The measurement of impairment for single-family TDRs is based on the excess of our recorded investment in the loan
over the present value of the loan’s expected future cash flows. For multifamily loans, we use an estimate of the fair value of
the loan’s collateral rather than the present value of expected future cash flows to determine the amount of impairment. Our
process for determining the appropriate allowance for loan losses for both single-family and multifamily loans considers the
impact that our loss mitigation activities, such as loan restructurings, have on probabilities of default. For single-family loans
evaluated individually and collectively for impairment that have been modified, the probability of default is affected by the
incidence of redefault that we have experienced on similar loans that have completed a modification. For multifamily loans, the
incidence of redefault on loans that have been modified does not directly affect the allowance for loan losses as our multifamily
loans are generally evaluated individually for impairment based on the fair value of the underlying collateral.

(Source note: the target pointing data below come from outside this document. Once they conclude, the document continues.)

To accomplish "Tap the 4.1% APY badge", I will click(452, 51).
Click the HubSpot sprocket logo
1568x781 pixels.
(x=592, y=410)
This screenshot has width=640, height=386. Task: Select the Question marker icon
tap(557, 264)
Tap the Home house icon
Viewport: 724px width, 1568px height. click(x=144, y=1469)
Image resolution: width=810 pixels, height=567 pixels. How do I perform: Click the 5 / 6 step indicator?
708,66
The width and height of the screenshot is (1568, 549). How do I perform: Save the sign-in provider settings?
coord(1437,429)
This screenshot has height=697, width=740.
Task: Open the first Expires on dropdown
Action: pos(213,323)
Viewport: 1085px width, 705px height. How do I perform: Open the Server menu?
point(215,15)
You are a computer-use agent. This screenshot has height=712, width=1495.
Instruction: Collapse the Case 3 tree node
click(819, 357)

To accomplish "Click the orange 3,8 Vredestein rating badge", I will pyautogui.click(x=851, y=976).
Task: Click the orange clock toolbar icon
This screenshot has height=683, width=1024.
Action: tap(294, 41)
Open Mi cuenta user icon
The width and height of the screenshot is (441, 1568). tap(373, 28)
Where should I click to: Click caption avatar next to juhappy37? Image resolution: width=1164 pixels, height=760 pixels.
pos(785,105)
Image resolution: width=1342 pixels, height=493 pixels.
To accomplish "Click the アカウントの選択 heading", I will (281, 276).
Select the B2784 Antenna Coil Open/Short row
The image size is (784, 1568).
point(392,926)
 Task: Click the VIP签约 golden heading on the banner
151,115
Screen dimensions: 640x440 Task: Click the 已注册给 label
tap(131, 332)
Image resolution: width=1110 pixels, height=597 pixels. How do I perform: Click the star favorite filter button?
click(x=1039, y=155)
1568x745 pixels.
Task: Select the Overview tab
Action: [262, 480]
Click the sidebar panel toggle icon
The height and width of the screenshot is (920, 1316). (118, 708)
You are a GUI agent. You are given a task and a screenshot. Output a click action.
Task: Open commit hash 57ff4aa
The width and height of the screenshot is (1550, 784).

The table below presents the volume of our TDR modifications that experienced payment defaults (i.e., loans that became
two months delinquent or completed a loss event) during the applicable periods and had completed a modification during the
year preceding the payment default. The table presents loans based on their original product category before modification and
excludes loans subject to other loss mitigation activity. Substantially all of our completed single-family loan modifications
classified as a TDR during 2014 resulted in a modified loan with a fixed interest rate. However, many of these fixed-rate loans
include provisions for the reduced interest rates to remain fixed for the first five years of the modification and then increase at a
rate of up to one percent per year until the interest rate has been adjusted to the market rate that was in effect at the time of the
modification.
Table 5.5 — Payment Defaults of Completed TDR Modifications, by Segment(1)
Year Ended December 31,
2014 2013
Number of Loans
Post-TDR
Recorded
Investment(2) Number of Loans
Post-TDR
Recorded
Investment(2)
(dollars in millions)
Single-family:
20 and 30-year or more, amortizing fixed-rate 19,101 $ 3,384 14,964 $ 2,766
15-year amortizing fixed-rate 645 62 471 52
Adjustable-rate 332 61 237 50
Alt-A, interest-only, and option ARM 2,357 564 2,256 587
Total single-family 22,435 $ 4,071 17,928 $ 3,455
Multifamily — $ — $
(1) Represents TDR loans that experienced a payment default during the period and had completed a modification during the year preceding the payment
default.
(2) Represents the recorded investment at the end of the period in which the loan was modified and does not represent the recorded investment as of
December 31.
In addition to modifications, loans may be initially classified as TDRs as a result of other loss mitigation activities (i.e.,
repayment plans, forbearance agreements, or trial period modifications). During the years ended December 31, 2014 and 2013,
9,538 and 8,473, respectively, of such loans (with a post-TDR recorded investment of $1.4 billion for both periods) experienced
a payment default within a year after the loss mitigation activity occurred.